**AIM**
Give every line of the records below as a JSON list of strings, one string per line, leaving out blank lines.

**INPUT ROWS**
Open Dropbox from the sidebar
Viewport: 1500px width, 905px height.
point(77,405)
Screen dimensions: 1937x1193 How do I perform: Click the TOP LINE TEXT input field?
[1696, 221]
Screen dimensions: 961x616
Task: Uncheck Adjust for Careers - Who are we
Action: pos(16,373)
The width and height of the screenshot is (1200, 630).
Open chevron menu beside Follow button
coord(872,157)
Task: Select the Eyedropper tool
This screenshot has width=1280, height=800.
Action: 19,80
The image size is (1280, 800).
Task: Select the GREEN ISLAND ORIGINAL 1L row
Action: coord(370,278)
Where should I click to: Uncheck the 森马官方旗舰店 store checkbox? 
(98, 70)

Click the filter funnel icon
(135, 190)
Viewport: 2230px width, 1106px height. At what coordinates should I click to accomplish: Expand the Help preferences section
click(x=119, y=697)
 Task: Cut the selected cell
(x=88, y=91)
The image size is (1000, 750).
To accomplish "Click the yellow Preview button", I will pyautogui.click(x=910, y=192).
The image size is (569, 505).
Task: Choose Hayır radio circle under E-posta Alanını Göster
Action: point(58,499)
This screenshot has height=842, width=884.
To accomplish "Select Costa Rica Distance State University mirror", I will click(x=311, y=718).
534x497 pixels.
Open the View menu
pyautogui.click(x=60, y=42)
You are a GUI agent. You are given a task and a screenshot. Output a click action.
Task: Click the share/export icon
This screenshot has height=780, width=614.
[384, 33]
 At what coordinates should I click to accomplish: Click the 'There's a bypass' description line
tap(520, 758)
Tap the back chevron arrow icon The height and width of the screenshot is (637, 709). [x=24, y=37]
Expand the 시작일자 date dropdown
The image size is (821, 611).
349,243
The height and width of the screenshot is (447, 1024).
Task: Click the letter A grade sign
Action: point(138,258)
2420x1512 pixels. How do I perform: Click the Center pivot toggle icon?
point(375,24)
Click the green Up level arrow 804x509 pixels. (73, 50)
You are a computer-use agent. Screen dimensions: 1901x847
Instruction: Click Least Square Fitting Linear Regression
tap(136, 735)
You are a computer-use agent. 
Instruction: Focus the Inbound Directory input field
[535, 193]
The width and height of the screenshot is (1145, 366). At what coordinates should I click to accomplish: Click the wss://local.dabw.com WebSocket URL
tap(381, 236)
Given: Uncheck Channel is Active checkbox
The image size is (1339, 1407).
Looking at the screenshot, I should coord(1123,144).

**SOLUTION FOR THIS PROBLEM**
[
  "Open Dropbox from the sidebar",
  "Viewport: 1500px width, 905px height.",
  "point(77,405)",
  "Screen dimensions: 1937x1193 How do I perform: Click the TOP LINE TEXT input field?",
  "[1696, 221]",
  "Screen dimensions: 961x616",
  "Task: Uncheck Adjust for Careers - Who are we",
  "Action: pos(16,373)",
  "The width and height of the screenshot is (1200, 630).",
  "Open chevron menu beside Follow button",
  "coord(872,157)",
  "Task: Select the Eyedropper tool",
  "This screenshot has width=1280, height=800.",
  "Action: 19,80",
  "The image size is (1280, 800).",
  "Task: Select the GREEN ISLAND ORIGINAL 1L row",
  "Action: coord(370,278)",
  "Where should I click to: Uncheck the 森马官方旗舰店 store checkbox? ",
  "(98, 70)",
  "Click the filter funnel icon",
  "(135, 190)",
  "Viewport: 2230px width, 1106px height. At what coordinates should I click to accomplish: Expand the Help preferences section",
  "click(x=119, y=697)",
  " Task: Cut the selected cell",
  "(x=88, y=91)",
  "The image size is (1000, 750).",
  "To accomplish \"Click the yellow Preview button\", I will pyautogui.click(x=910, y=192).",
  "The image size is (569, 505).",
  "Task: Choose Hayır radio circle under E-posta Alanını Göster",
  "Action: point(58,499)",
  "This screenshot has height=842, width=884.",
  "To accomplish \"Select Costa Rica Distance State University mirror\", I will click(x=311, y=718).",
  "534x497 pixels.",
  "Open the View menu",
  "pyautogui.click(x=60, y=42)",
  "You are a GUI agent. You are given a task and a screenshot. Output a click action.",
  "Task: Click the share/export icon",
  "This screenshot has height=780, width=614.",
  "[384, 33]",
  " At what coordinates should I click to accomplish: Click the 'There's a bypass' description line",
  "tap(520, 758)",
  "Tap the back chevron arrow icon The height and width of the screenshot is (637, 709). [x=24, y=37]",
  "Expand the 시작일자 date dropdown",
  "The image size is (821, 611).",
  "349,243",
  "The height and width of the screenshot is (447, 1024).",
  "Task: Click the letter A grade sign",
  "Action: point(138,258)",
  "2420x1512 pixels. How do I perform: Click the Center pivot toggle icon?",
  "point(375,24)",
  "Click the green Up level arrow 804x509 pixels. (73, 50)",
  "You are a computer-use agent. Screen dimensions: 1901x847",
  "Instruction: Click Least Square Fitting Linear Regression",
  "tap(136, 735)",
  "You are a computer-use agent. ",
  "Instruction: Focus the Inbound Directory input field",
  "[535, 193]",
  "The width and height of the screenshot is (1145, 366). At what coordinates should I click to accomplish: Click the wss://local.dabw.com WebSocket URL",
  "tap(381, 236)",
  "Given: Uncheck Channel is Active checkbox",
  "The image size is (1339, 1407).",
  "Looking at the screenshot, I should coord(1123,144)."
]